*What needs to be done:* Your output is to hold only the lines from the one showing "Open more actions menu under response" through the end of the listing, exactly, with every picture excluded.

*Material provided:*
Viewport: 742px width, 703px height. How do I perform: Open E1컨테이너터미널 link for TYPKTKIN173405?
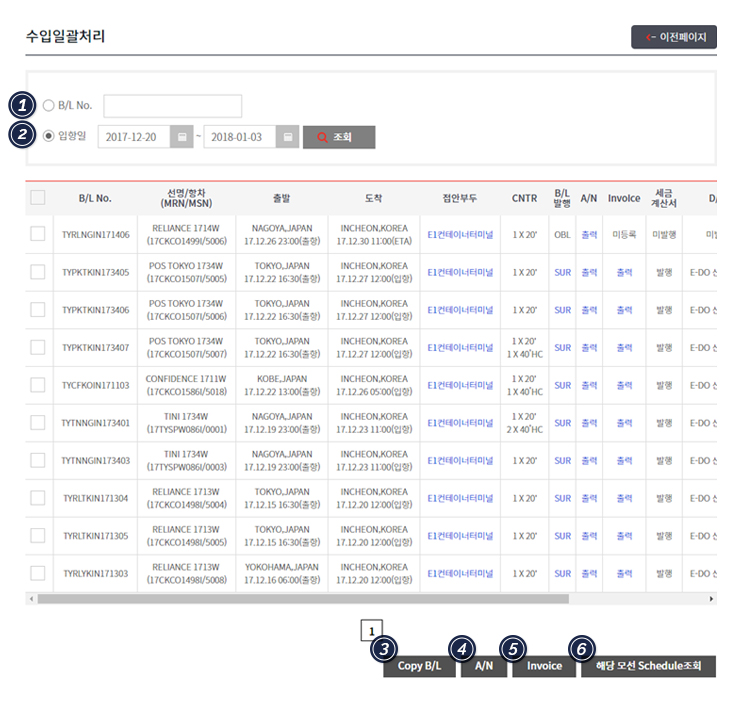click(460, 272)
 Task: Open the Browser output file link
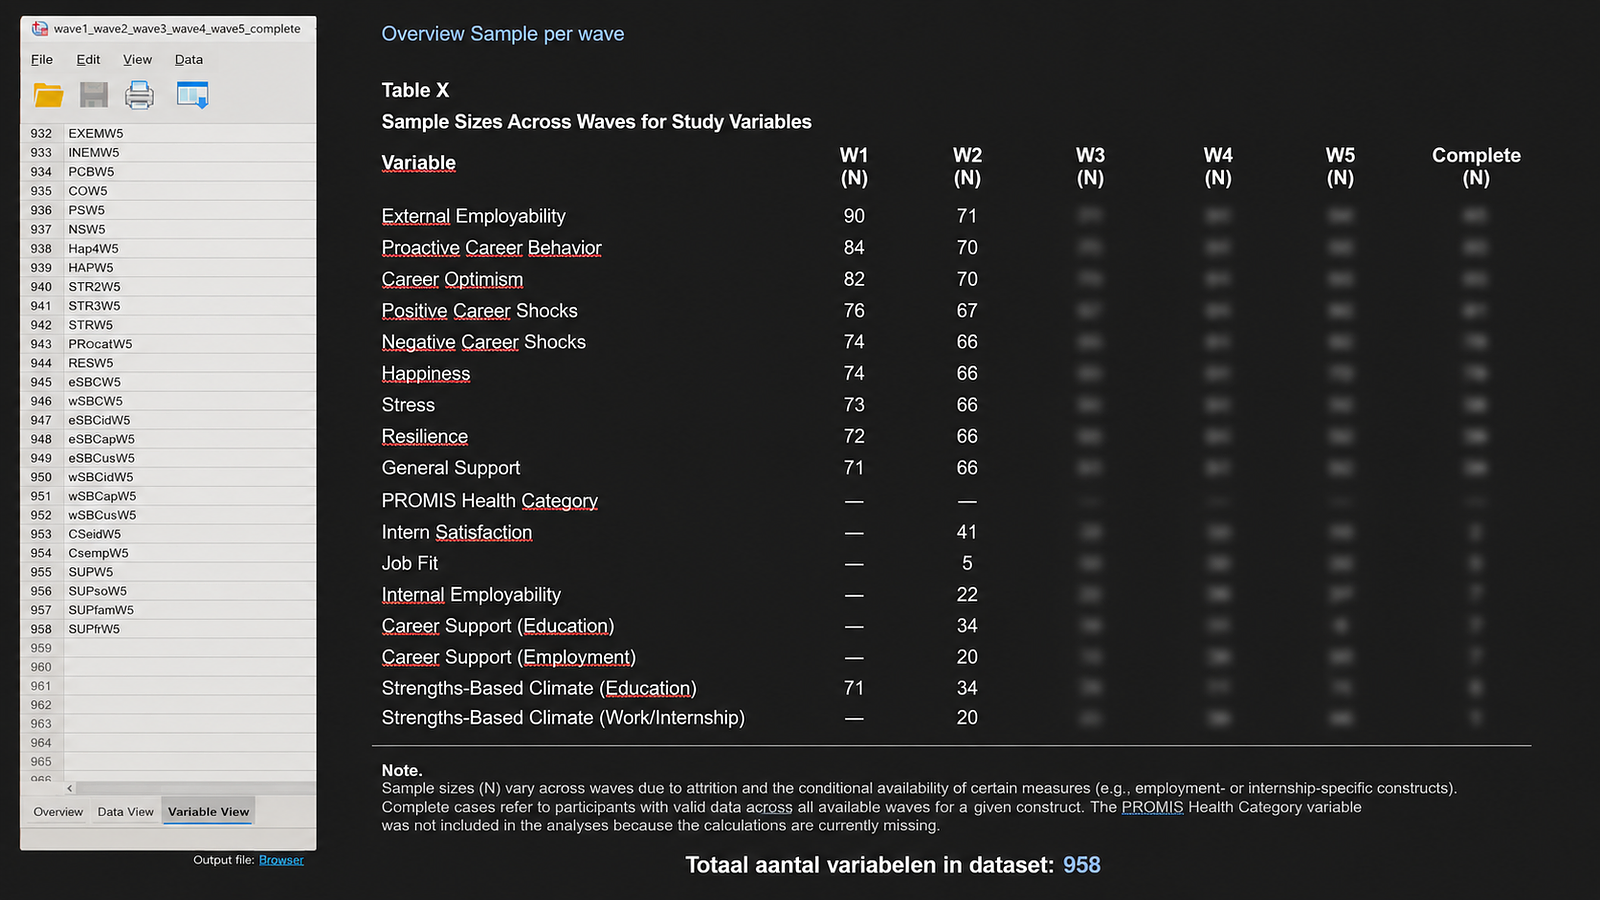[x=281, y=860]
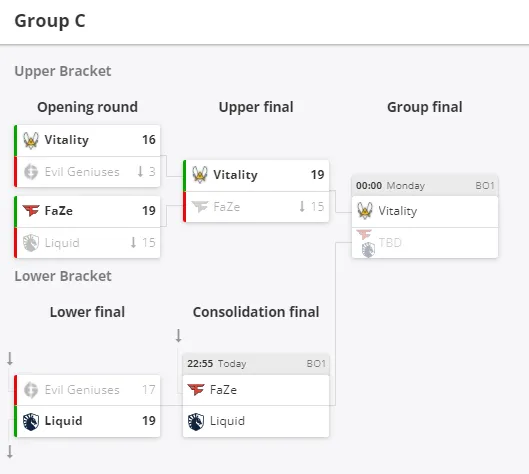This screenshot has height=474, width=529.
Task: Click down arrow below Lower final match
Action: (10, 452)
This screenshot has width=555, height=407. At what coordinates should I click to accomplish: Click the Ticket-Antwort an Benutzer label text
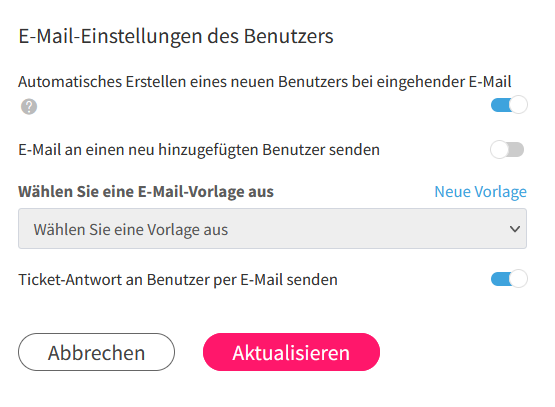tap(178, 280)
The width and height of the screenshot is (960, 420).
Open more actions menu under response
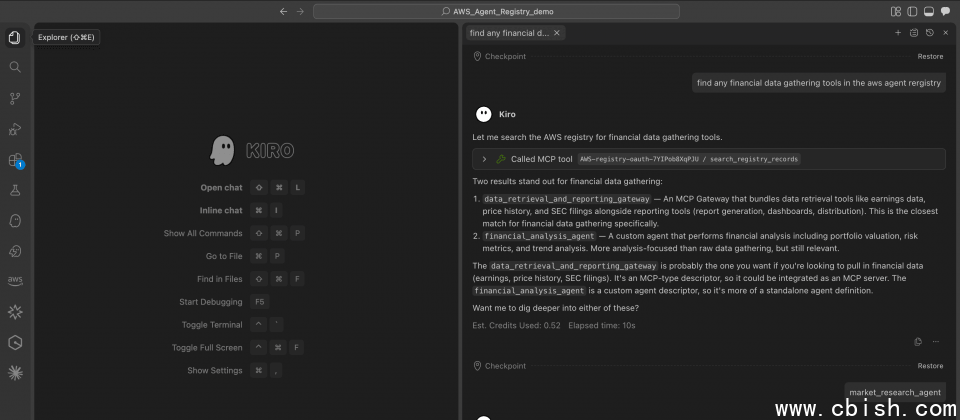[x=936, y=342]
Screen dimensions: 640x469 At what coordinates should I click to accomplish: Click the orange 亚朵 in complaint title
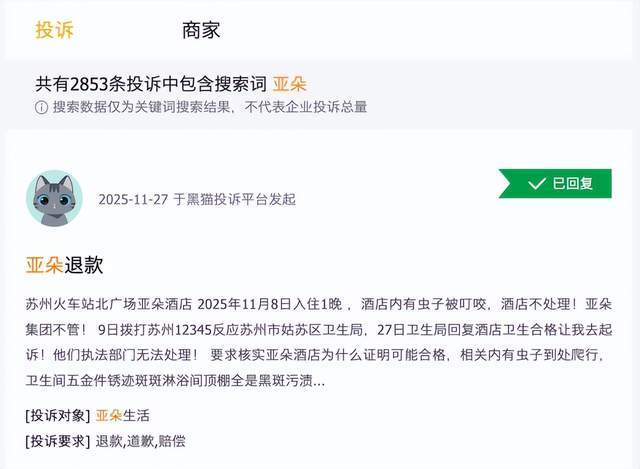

*Your response:*
Open more actions menu under response
[x=936, y=342]
Screen dimensions: 640x469 At what coordinates should I click to accomplish: Click the orange 亚朵 in complaint title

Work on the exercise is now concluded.